RFR(m): 8185712: [windows] Multiple issues with the native symbol decoder

Ioi Lam ioi.lam at oracle.com
Wed Aug 16 15:45:08 UTC 2017



On 8/16/17 8:12 AM, Thomas Stüfe wrote:
> Hi Ioi,
>
> On Wed, Aug 16, 2017 at 4:43 PM, Ioi Lam <ioi.lam at oracle.com 
> <mailto:ioi.lam at oracle.com>> wrote:
>
>     Hi Thomas,
>
>     I am planning to review this but there's a lot of changes so it
>     would take me a little while :-(
>
>
> thank you!
>
> I currently wonder whether this is too massive and if I should split 
> this up.
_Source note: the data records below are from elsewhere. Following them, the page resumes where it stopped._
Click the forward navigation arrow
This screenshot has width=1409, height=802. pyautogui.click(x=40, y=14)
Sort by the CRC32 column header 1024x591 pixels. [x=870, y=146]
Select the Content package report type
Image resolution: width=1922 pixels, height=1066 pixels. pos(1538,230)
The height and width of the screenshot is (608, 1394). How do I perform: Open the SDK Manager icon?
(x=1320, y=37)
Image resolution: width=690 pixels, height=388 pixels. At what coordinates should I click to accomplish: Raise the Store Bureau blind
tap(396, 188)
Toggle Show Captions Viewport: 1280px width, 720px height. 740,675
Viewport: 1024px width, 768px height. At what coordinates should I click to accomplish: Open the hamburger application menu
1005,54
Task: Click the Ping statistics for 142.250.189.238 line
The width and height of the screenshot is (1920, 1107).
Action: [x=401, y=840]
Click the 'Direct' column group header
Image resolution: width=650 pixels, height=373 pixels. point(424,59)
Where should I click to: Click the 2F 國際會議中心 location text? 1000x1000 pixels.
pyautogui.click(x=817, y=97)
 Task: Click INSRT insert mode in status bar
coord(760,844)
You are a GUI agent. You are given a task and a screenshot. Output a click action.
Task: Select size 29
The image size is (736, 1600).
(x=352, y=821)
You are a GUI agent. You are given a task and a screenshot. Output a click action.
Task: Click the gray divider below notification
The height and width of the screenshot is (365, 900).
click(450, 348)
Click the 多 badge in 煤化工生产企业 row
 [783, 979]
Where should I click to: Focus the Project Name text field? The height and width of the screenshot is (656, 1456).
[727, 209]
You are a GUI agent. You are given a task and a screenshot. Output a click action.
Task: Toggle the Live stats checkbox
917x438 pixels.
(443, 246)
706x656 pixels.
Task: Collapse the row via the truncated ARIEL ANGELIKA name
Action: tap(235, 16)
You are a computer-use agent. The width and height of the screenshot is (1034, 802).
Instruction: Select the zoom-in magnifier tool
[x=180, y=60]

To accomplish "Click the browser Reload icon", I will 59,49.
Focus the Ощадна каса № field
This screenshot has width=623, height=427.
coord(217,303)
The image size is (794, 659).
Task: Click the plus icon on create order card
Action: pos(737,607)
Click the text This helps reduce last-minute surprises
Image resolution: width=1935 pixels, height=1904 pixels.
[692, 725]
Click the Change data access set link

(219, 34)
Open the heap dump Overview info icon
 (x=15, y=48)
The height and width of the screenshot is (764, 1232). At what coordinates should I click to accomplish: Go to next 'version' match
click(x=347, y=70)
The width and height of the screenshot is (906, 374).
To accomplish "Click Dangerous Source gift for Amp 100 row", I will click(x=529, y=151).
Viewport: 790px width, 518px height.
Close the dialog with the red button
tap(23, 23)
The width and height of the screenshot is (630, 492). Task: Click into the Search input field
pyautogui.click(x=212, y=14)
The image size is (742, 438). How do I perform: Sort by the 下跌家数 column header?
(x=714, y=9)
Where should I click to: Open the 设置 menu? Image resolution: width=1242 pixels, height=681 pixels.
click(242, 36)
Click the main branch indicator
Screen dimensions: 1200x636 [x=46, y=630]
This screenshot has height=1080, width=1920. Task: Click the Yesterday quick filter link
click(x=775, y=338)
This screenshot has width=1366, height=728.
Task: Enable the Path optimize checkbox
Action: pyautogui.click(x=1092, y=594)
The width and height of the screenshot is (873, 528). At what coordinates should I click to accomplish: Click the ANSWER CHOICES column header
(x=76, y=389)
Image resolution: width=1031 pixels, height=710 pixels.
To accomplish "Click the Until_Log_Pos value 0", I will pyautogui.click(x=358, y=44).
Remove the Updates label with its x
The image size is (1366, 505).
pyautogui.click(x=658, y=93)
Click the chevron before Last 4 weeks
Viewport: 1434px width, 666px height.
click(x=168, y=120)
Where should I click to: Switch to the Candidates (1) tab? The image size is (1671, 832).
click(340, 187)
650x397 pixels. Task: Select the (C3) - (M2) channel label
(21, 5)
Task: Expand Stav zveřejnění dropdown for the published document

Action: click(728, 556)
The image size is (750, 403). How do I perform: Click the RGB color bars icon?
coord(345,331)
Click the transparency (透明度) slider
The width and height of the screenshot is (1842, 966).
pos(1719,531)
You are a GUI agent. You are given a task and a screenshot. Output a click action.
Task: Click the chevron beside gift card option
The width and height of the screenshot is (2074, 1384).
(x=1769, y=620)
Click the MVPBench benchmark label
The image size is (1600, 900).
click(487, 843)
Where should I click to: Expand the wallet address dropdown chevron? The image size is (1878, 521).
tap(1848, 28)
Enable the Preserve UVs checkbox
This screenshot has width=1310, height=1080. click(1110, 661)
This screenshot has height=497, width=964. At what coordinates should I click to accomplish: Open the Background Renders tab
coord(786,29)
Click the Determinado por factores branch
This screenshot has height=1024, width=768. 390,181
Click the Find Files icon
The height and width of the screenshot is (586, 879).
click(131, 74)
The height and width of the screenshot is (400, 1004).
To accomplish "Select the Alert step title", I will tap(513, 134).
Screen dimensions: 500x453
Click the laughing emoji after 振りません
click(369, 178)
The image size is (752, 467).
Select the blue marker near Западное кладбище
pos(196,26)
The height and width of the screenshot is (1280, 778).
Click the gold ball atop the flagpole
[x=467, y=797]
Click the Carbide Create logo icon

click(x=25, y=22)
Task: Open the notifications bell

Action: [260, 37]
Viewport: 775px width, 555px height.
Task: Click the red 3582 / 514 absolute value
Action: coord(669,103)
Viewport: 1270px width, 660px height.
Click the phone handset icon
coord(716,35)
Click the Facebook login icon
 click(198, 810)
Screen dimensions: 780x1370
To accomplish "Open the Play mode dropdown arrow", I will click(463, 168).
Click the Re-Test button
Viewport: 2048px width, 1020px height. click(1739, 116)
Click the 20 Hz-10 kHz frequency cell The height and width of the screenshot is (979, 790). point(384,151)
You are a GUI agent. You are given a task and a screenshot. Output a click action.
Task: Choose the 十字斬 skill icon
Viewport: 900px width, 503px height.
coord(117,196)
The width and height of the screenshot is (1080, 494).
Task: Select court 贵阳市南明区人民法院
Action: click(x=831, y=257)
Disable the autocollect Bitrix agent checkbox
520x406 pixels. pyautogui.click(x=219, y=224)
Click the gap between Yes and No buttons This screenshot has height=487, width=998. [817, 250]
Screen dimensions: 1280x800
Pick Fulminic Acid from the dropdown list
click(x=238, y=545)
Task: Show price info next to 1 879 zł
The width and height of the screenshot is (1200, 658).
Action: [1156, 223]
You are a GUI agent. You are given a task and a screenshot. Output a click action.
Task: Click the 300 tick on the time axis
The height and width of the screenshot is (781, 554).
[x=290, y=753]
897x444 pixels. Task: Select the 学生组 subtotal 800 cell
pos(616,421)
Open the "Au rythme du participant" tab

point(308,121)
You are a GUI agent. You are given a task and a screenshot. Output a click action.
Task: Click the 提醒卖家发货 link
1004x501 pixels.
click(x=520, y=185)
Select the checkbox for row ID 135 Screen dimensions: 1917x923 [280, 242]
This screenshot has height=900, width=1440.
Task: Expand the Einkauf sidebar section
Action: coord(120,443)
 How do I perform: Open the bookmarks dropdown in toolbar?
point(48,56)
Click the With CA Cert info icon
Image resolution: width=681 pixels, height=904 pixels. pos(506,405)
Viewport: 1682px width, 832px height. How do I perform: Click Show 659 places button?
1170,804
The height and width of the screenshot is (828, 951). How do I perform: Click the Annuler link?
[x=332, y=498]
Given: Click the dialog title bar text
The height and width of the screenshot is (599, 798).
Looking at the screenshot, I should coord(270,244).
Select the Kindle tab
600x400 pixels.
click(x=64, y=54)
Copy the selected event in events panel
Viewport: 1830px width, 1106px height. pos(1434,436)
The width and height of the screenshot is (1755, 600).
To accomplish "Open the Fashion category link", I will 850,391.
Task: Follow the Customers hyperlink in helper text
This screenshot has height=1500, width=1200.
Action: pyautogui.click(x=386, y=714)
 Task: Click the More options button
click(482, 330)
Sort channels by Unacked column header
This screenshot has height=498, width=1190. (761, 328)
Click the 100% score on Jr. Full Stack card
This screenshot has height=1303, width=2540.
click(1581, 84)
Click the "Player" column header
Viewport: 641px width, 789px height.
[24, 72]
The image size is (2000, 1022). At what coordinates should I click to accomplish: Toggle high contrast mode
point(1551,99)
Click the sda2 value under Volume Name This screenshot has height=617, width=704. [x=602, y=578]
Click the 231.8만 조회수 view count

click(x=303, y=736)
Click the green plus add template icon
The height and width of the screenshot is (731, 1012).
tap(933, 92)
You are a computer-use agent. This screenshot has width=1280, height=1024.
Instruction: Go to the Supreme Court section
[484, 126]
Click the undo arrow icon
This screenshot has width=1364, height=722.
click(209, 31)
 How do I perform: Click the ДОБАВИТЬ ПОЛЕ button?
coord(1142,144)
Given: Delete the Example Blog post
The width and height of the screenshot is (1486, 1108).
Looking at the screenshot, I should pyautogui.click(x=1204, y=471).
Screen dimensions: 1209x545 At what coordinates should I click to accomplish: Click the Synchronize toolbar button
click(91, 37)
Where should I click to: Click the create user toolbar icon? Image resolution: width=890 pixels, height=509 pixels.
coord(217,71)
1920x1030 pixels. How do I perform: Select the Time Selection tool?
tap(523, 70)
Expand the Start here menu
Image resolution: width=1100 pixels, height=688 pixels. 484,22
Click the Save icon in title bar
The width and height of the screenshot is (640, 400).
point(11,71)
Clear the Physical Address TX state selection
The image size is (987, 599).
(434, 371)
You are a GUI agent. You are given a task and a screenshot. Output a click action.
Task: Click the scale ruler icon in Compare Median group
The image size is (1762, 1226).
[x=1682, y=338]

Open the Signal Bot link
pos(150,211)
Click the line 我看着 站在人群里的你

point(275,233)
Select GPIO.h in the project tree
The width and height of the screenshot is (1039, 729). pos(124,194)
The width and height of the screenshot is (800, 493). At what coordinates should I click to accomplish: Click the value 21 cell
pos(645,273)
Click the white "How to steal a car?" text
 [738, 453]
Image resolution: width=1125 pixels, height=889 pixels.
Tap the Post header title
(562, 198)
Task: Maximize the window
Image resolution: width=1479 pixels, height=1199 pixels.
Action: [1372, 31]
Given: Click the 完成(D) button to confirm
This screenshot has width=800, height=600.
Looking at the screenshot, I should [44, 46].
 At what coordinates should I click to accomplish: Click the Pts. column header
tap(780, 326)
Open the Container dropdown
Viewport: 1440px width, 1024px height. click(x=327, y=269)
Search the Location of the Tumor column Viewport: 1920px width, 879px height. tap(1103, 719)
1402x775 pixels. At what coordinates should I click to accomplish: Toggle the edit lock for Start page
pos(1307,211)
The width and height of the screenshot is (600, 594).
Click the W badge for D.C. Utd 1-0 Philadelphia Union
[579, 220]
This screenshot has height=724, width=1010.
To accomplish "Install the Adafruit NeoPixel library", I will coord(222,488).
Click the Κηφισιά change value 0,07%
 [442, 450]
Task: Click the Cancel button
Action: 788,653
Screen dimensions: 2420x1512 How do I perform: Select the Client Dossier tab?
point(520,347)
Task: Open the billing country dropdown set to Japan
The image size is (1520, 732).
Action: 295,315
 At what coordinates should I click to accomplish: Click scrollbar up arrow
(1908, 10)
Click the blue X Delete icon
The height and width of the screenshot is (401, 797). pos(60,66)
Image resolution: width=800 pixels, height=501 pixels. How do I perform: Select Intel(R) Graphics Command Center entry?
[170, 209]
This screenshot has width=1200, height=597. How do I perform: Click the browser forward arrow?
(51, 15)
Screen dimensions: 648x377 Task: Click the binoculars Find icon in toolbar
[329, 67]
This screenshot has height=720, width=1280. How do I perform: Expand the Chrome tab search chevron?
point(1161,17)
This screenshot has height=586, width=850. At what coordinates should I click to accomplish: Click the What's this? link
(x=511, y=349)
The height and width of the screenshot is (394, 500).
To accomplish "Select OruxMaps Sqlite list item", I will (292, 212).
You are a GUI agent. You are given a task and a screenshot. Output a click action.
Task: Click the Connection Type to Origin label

At least the centralized dbghelp.dll handling could easily 
> moved into an own patch, that would make this patch easier to digest. 
> What do you think?
I think having multiple smaller patches would be better. I would do a 
subset of our nightly tests before pushing, and then we can let our 
nightly test run for a couple of weeks to make sure no issues come up. 
Then we can try the next patch, and so forth.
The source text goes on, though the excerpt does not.